The Assembly unanimously decided Monday night, meeting as Committee of the Whole, to not adopt new maps that show updated landslide and avalanche risk downtown. Instead, the city would be required to conduct annual public outreach and to notify developers in the area of the new maps’ existence.
[Planning Commission urges rejection of new hazard maps and policy]
The ordinance now heads to the full Assembly for public testimony, and will either remain there for a vote in the following meeting or get sent back to committee for further discussion. The move Monday night follows years of discussion and hesitancy on whether to accept the new maps — commissioned by the city in 2018 and paid for by a grant from the Federal Emergency Management Agency — and what regulatory changes and policy implications may flow from the updated avalanche or landslide-prone zonings.
CBJ’s current hazard maps, adopted in 1987, are based on maps created in the 1970s. Under the new maps the number of properties that move into high/severe landslide zones grows from 173 to 374, including 217 properties that were not included in the 1987 severe zone.
Since the release of the maps to the public, many property owners in the affected areas have expressed concern about adopting the maps, and that a new hazard designation could affect property values, resale options and insurance costs. Those concerns were discussed among the Assembly members Monday night and were a driving force behind members’ decision to move forward without its adoption.
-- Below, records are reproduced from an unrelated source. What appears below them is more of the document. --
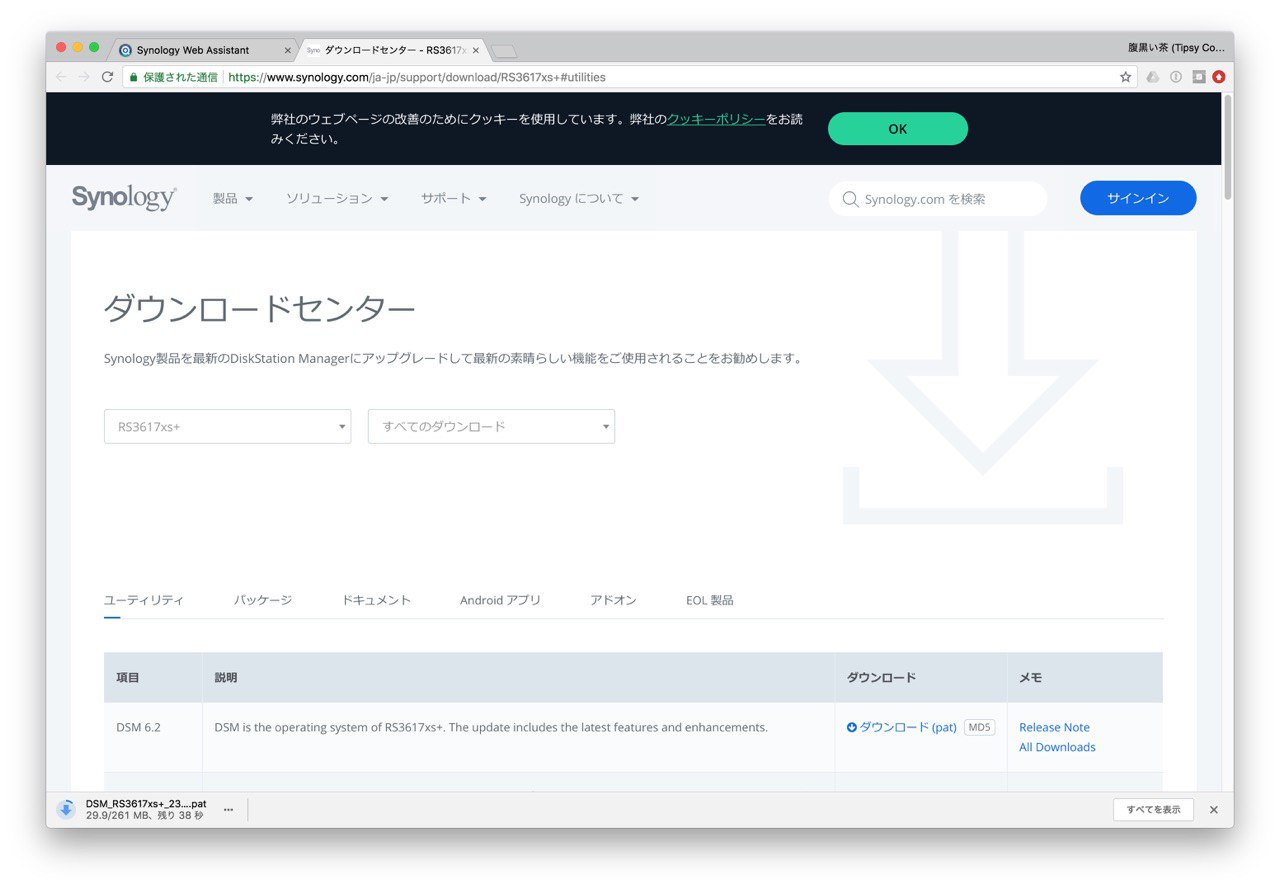Close the downloads bar
Screen dimensions: 1280x889
(x=1214, y=809)
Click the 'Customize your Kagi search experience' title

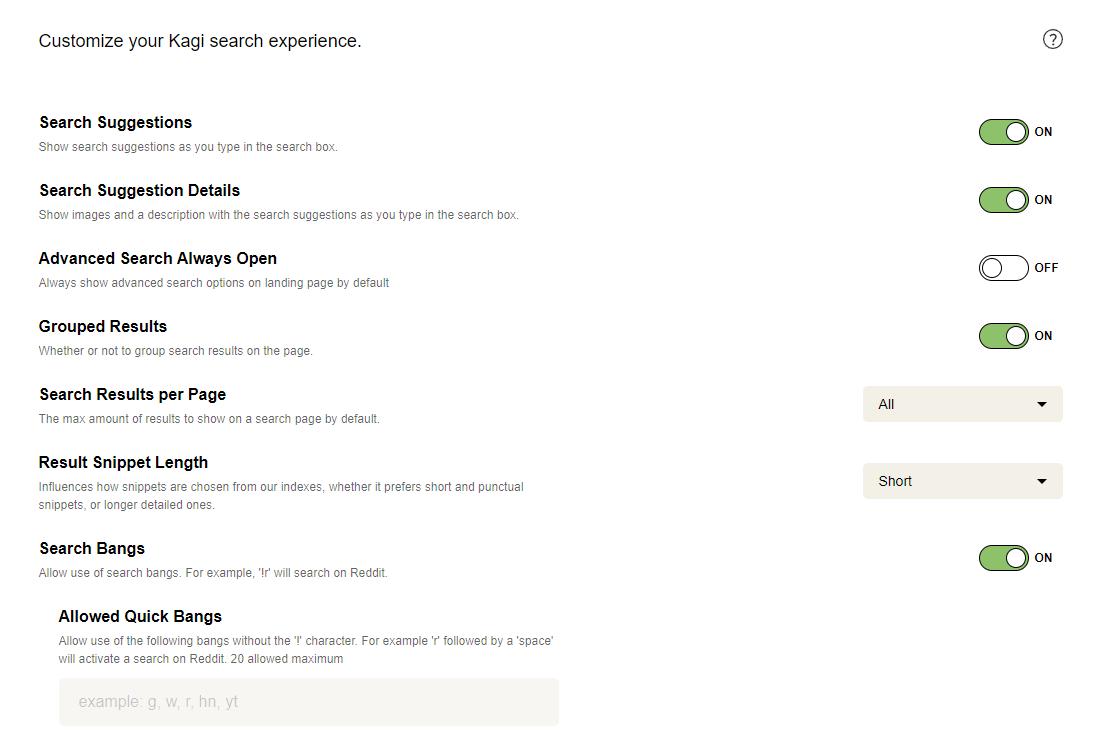(200, 41)
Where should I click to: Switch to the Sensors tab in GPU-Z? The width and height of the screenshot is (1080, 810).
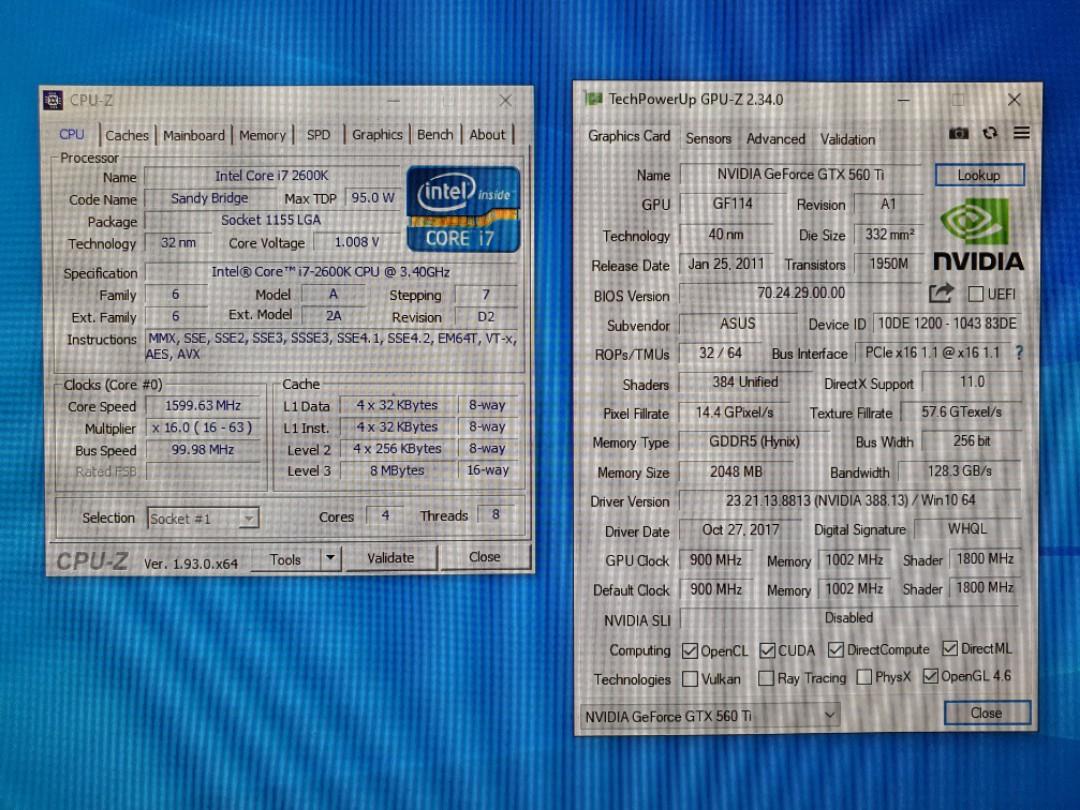pyautogui.click(x=708, y=139)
Assembly member Greg Smith said he thought the decision to require public outreach and not adopt the maps was the “least worst option,” arguing that adopting the maps would unfairly impact people who are in that study area as there hasn’t been a full assessment of similar risks across the borough.
“If we are starting to regulate people based on this little sliver of town that we’ve only studied I will probably oppose that all the way to the end,” he said. “But I am OK with this and to hear from the public.”
Mayor Beth Weldon shared a similar viewpoint.
“Downtown is not the only place we have problems,” Weldon said. “We have problems in Douglas, North Douglas, anywhere that there is a slope.”
However, Assembly member Loren Jones, who is filling the remainder of recently resigned Carole Triem’s seat until the election, said he wasn’t going to object to the motion as it was still in committee, but said if it was a decision at the full Assembly, “I certainly would be a no.”
“It ignores some responsibility we have for public safety, especially if we want more density in downtown housing,” he said. “It’s OK to notify the owner, but what about the 40 other residents of the apartment if something happens? Nobody thought the (Suicide Basin) floods would happen at the Mendenhall (River), but it happened.”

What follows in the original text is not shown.